Task: Set down each line word for word, from the start of the rows down to the line containing "pyautogui.click(x=454, y=387)", with both ends included. Leave the pictures out of your answer.

Data in this exercise:
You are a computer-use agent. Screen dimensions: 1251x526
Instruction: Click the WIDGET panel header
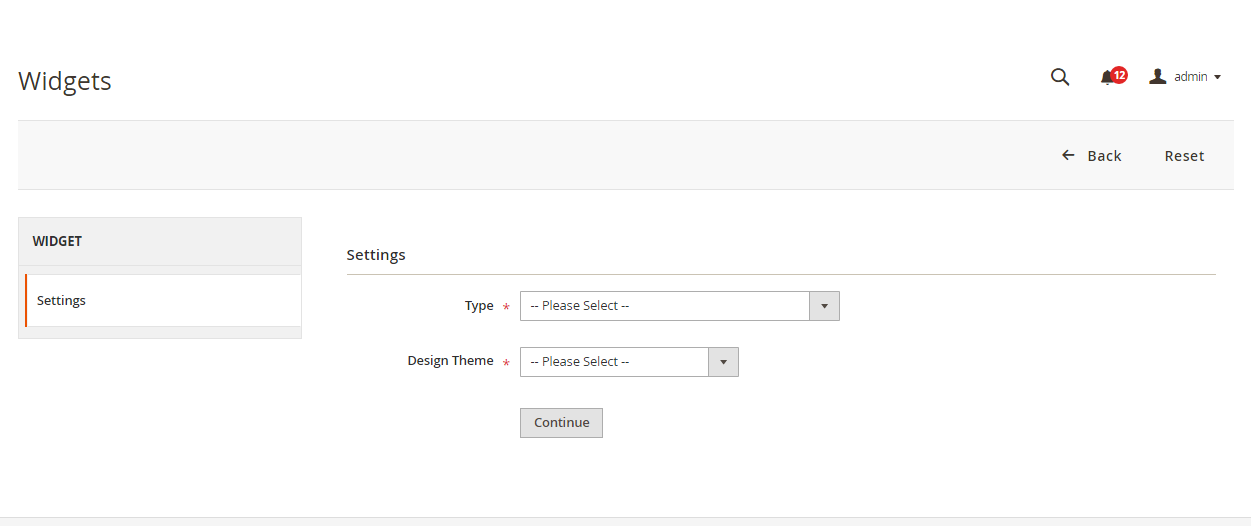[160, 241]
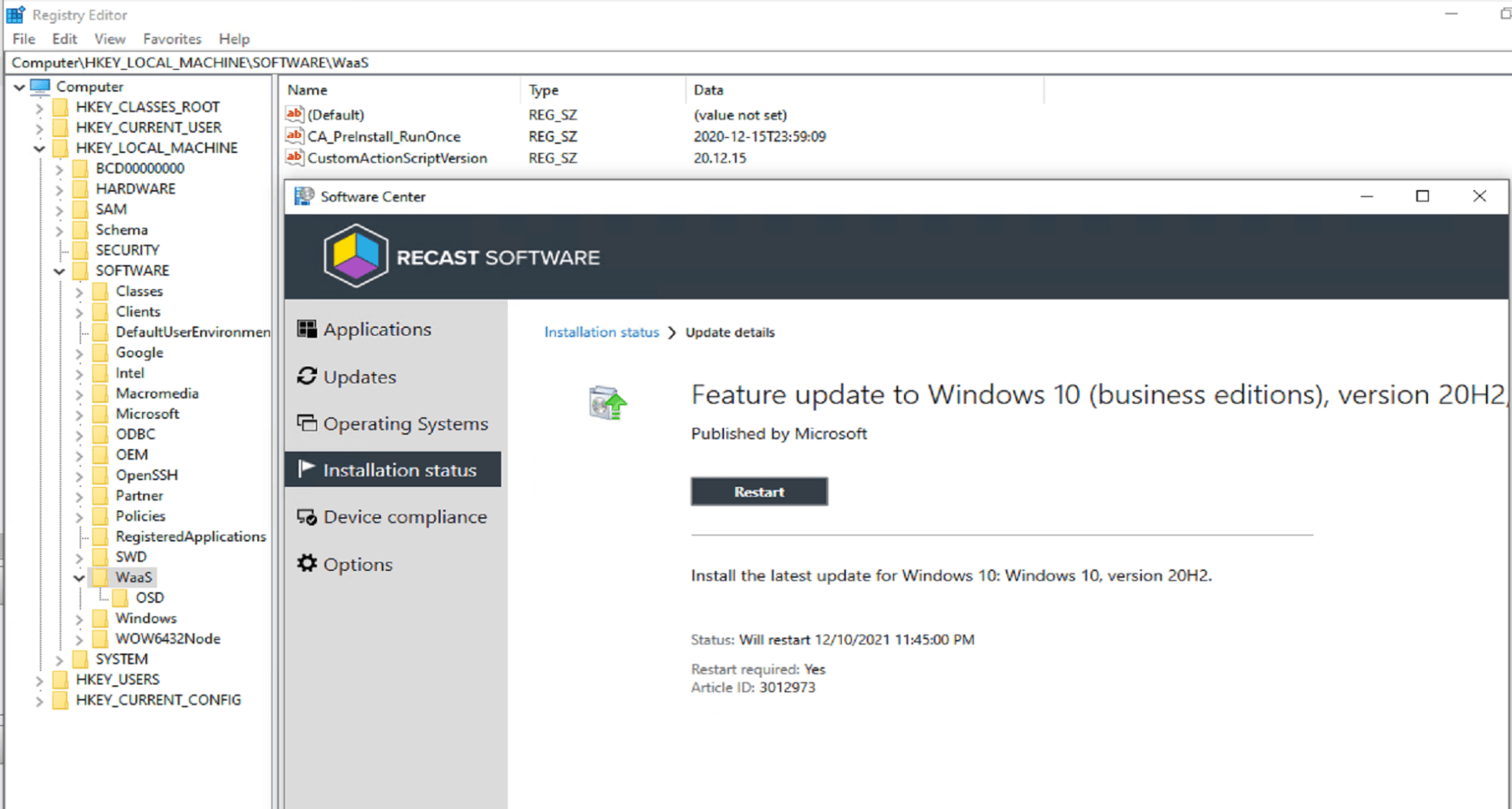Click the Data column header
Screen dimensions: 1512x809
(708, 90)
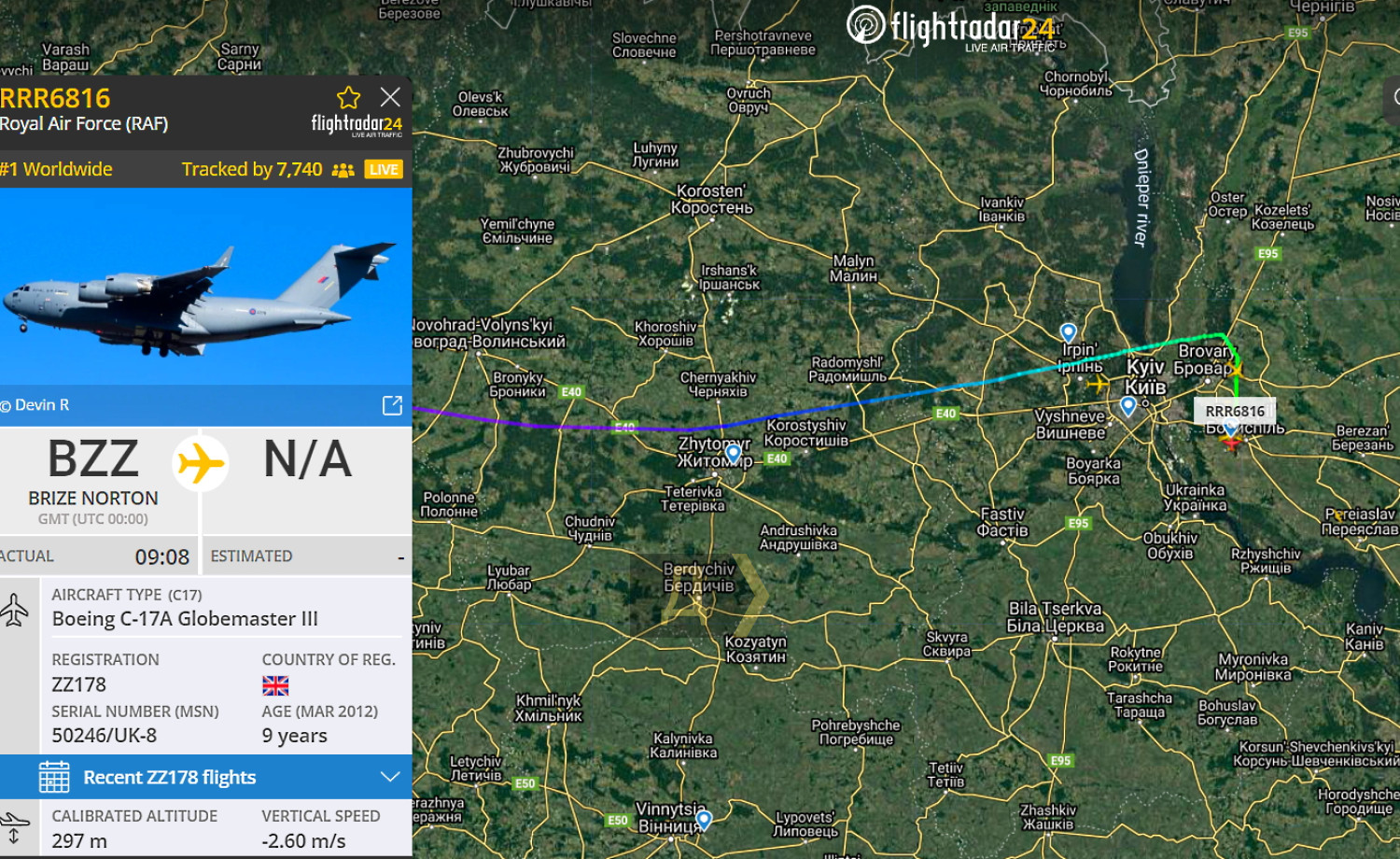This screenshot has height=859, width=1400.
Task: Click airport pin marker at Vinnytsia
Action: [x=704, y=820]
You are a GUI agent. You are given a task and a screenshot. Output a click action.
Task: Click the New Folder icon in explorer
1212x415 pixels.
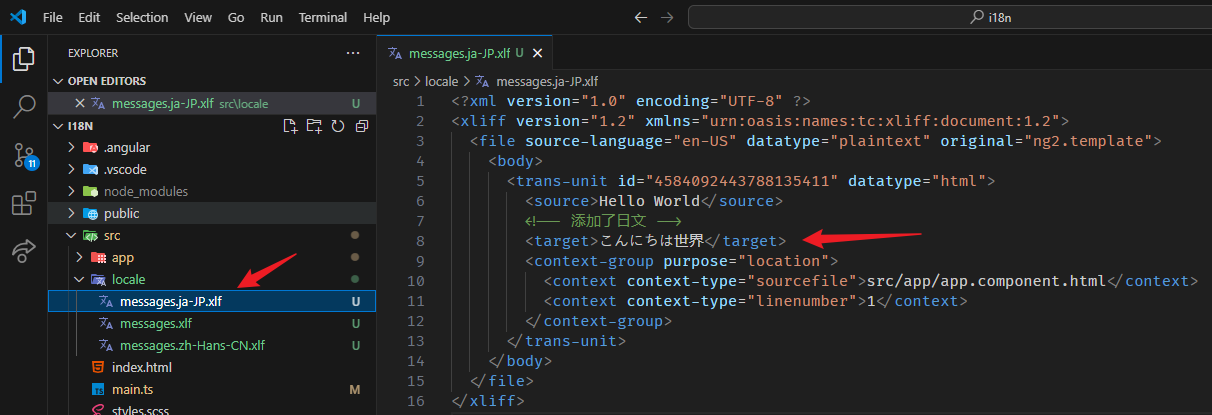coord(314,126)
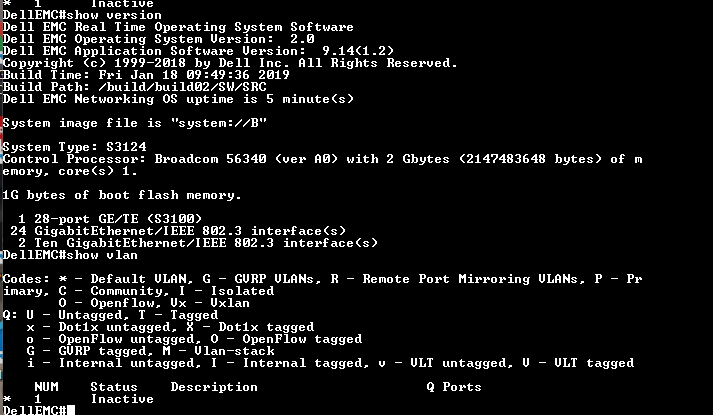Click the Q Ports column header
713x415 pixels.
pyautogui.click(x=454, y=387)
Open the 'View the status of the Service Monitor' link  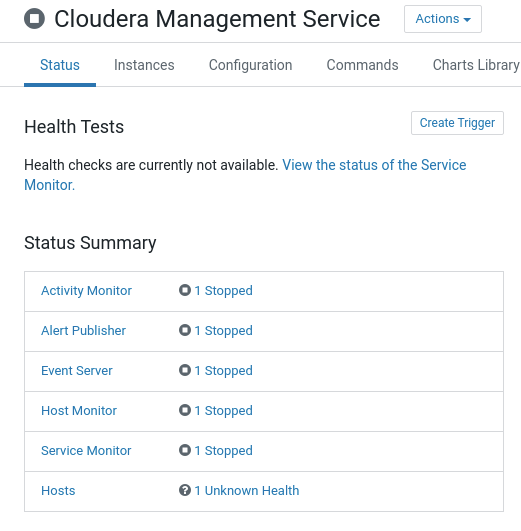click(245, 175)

Exercise result:
You are a computer-use agent. Screen dimensions: 1251x526
Instruction: Click the WIDGET panel header
[160, 241]
Click the Data column header
Screen dimensions: 1512x809
(708, 90)
This screenshot has height=859, width=1400.
Task: Click airport pin marker at Vinnytsia
Action: [x=704, y=820]
You are a GUI agent. You are given a task and a screenshot. Output a click action.
Task: Click the New Folder icon in explorer
1212x415 pixels.
coord(314,126)
Click the Q Ports column header
713x415 pixels.
pyautogui.click(x=454, y=387)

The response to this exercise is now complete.